Posts Tagged ‘language’

Charting the f-word, there’s an app for that

At Fbomb.co they mine the Twitterverse for F-bomb deployments and present them in real-time on a worl map.

At Fbomb.co they mine the Twitterverse for F-bomb deployments and present them in real-time on a world map. There’s a whole lotta cussin’ goin’ on.

This item sort of blends “local lad makes good” with “what is the world coming to?” And if you dislike profanity, please steer clear, because that’s the topic.

As recounted by Michael Woods for the Ottawa Citizen, Carleton University student Martin Gingras created an app that tracks the use of the F-word on Twitter. According to the article:

The idea originated during a conversation the third-year computer science student had with a couple of colleagues while on a co-op stint at BlackBerry.

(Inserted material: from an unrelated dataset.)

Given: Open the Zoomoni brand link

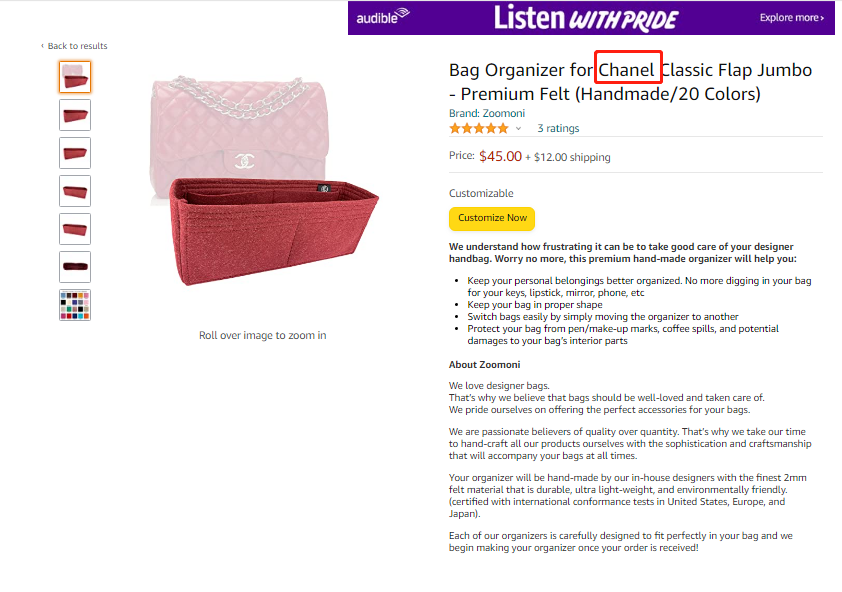Looking at the screenshot, I should (x=487, y=113).
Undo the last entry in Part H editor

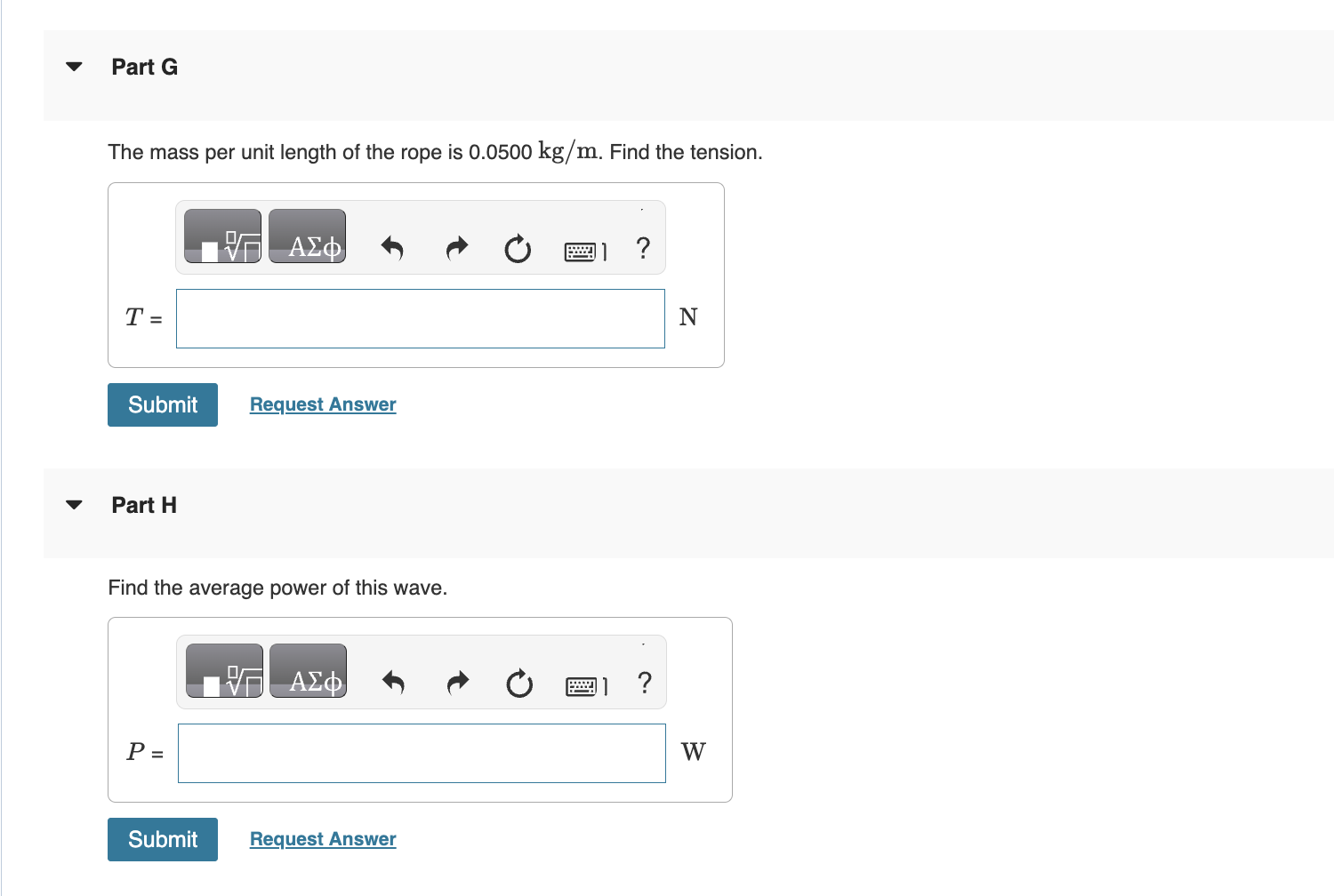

The colleagues were arguing about something, and eventually someone dropped a bad word. “It just really degraded the entire level of intelligence of our conversation really quickly,” Gingras said.

The software developers started thinking about how often people swear and how neat it would be to map that out. Gingras spent a weekend last month working on it, and an application was born.

Here’s the website for that app, FBomb.co.

I continue to be amazed at the shift in what can be said in public. Times have changed, for sure.

Case in point: we haven’t had a TV for close to 3 years. After a long spell of not watching The Daily Show, the spouse set up a way to record it via some computer magic. Now we watch episodes one day later, at an earlier time. OK, offending words are bleeped out. But wow, does Jon Stewart cuss like a sailor. (Was he always that profane?) I have to say, I think he’s overdoing it. The swearing seems excessive, like an easy crutch, replacing actual words with a few choice off-color terms, uttered with varying emphasis.

Complaining about profanity raises the risk of looking like some fuddy-duddy prude. I’ve seen both sides of that. My parents and grandparents pretty much never swore. My mom’s main cuss word was “rats!” My paternal grandmother once dropped a glass bottle of shampoo while unloading groceries from the car. It shattered across the garage floor in a swath of soapy glass shards. Lots and lots of tiny glass shards. The clean up would be a real bother. “Damn” she said. I was flabbergasted. And thrilled. (Grandmother swore!!! Amazing!)

I never swore at home but learned to cuss at school, to fit in. I cussed as a young adult, but had to keep a leash on it in case the wrong words slipped out when I worked in radio and was often live on air. The spouse and I stopped cussing once we became parents. Fine young son is grown and gone, so now we cuss again. Kind of more than I want, actually. It can sneak up on you. I’d like to dial that back.

As evidence that I am not a total wet blanket here’s an homage to proper use of the F-word [strong language warning times 50] that cracks me up every time. Does anyone know who created the voice track and the accompanying cartoon? Might be something to do with Monty Python, but I am having trouble finding source attribution.

What’s your take on swearing? Is there any point in trying to curb it now that standards have swung this far?

Language matters

O Canada in three languages, all of which matter.

O Canada in three languages, all of which matter.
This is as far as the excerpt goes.